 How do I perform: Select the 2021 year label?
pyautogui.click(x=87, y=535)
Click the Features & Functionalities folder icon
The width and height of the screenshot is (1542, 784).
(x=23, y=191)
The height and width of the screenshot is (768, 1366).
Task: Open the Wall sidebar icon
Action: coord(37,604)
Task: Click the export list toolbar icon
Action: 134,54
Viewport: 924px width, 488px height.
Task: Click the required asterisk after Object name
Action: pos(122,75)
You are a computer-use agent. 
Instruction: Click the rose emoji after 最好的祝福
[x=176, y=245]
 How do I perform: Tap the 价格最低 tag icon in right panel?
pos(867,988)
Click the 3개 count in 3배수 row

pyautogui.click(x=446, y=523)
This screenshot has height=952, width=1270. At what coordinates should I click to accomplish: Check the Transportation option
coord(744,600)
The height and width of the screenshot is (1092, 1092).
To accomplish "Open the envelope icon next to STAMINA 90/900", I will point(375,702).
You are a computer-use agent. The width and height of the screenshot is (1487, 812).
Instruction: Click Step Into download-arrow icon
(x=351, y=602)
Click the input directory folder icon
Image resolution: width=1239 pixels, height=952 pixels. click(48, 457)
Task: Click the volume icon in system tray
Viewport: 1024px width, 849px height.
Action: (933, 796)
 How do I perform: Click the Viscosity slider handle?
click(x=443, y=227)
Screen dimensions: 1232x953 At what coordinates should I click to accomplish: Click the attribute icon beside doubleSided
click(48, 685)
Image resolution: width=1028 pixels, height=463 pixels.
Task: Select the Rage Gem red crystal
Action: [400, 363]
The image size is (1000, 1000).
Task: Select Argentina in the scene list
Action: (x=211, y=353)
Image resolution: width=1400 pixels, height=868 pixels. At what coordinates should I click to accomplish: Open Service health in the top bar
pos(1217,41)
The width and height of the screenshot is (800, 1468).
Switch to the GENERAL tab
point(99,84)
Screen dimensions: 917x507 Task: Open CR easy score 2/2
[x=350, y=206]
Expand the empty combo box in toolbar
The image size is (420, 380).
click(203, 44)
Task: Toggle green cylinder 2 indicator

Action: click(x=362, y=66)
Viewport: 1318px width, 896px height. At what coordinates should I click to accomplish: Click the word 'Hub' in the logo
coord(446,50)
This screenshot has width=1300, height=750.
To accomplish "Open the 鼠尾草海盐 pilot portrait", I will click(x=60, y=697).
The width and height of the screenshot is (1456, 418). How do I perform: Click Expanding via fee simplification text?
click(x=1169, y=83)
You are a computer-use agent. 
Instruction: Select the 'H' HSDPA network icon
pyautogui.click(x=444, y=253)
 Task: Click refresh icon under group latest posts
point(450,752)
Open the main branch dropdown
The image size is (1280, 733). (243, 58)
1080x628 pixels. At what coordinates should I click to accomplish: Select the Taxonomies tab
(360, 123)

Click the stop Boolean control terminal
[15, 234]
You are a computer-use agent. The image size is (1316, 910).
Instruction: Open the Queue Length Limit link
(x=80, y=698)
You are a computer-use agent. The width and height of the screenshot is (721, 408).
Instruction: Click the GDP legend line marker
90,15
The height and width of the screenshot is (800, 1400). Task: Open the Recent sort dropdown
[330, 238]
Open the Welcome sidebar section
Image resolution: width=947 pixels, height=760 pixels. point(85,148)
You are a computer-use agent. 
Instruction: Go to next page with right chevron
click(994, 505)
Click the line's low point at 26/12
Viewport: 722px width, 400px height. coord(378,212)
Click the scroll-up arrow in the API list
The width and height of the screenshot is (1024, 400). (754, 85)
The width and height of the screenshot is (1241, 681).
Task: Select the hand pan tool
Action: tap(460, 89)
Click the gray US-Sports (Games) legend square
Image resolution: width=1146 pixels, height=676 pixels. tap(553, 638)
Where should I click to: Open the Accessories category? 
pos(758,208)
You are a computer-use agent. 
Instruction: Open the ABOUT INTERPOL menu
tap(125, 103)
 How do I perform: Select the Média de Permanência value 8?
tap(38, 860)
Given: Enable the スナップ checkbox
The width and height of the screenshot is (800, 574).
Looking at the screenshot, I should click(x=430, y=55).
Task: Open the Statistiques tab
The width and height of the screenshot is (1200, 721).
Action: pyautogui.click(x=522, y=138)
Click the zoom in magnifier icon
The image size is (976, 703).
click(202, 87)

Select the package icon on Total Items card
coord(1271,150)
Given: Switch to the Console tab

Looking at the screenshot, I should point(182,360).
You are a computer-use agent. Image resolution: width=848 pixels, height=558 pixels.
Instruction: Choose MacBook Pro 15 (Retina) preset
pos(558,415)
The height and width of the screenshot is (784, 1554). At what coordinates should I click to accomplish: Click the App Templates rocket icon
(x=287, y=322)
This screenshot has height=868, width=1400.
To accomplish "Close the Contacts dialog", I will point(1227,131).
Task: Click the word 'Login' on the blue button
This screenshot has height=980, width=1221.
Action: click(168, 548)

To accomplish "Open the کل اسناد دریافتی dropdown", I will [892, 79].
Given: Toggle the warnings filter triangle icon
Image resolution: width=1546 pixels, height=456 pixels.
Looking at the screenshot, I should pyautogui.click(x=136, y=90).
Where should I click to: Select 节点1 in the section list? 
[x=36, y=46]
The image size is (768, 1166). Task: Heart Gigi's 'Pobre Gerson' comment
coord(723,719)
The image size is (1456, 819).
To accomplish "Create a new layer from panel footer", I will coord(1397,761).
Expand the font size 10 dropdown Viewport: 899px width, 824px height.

**REQUEST:**
Put the rows from the line with "The height and width of the screenshot is (800, 1400)." up to and including the line with "will [892, 79]." into a JSON list of strings, one string per line. Leave out blank lines.

**TASK RESULT:**
[
  "The height and width of the screenshot is (800, 1400). Task: Open the Recent sort dropdown",
  "[330, 238]",
  "Open the Welcome sidebar section",
  "Image resolution: width=947 pixels, height=760 pixels. point(85,148)",
  "You are a computer-use agent. ",
  "Instruction: Go to next page with right chevron",
  "click(994, 505)",
  "Click the line's low point at 26/12",
  "Viewport: 722px width, 400px height. coord(378,212)",
  "Click the scroll-up arrow in the API list",
  "The width and height of the screenshot is (1024, 400). (754, 85)",
  "The width and height of the screenshot is (1241, 681).",
  "Task: Select the hand pan tool",
  "Action: tap(460, 89)",
  "Click the gray US-Sports (Games) legend square",
  "Image resolution: width=1146 pixels, height=676 pixels. tap(553, 638)",
  "Where should I click to: Open the Accessories category? ",
  "pos(758,208)",
  "You are a computer-use agent. ",
  "Instruction: Open the ABOUT INTERPOL menu",
  "tap(125, 103)",
  " How do I perform: Select the Média de Permanência value 8?",
  "tap(38, 860)",
  "Given: Enable the スナップ checkbox",
  "The width and height of the screenshot is (800, 574).",
  "Looking at the screenshot, I should click(x=430, y=55).",
  "Task: Open the Statistiques tab",
  "The width and height of the screenshot is (1200, 721).",
  "Action: pyautogui.click(x=522, y=138)",
  "Click the zoom in magnifier icon",
  "The image size is (976, 703).",
  "click(202, 87)",
  "Select the package icon on Total Items card",
  "coord(1271,150)",
  "Given: Switch to the Console tab",
  "Looking at the screenshot, I should point(182,360).",
  "You are a computer-use agent. Image resolution: width=848 pixels, height=558 pixels.",
  "Instruction: Choose MacBook Pro 15 (Retina) preset",
  "pos(558,415)",
  "The height and width of the screenshot is (784, 1554). At what coordinates should I click to accomplish: Click the App Templates rocket icon",
  "(x=287, y=322)",
  "This screenshot has height=868, width=1400.",
  "To accomplish \"Close the Contacts dialog\", I will point(1227,131).",
  "Task: Click the word 'Login' on the blue button",
  "This screenshot has height=980, width=1221.",
  "Action: click(168, 548)",
  "To accomplish \"Open the کل اسناد دریافتی dropdown\", I will [892, 79]."
]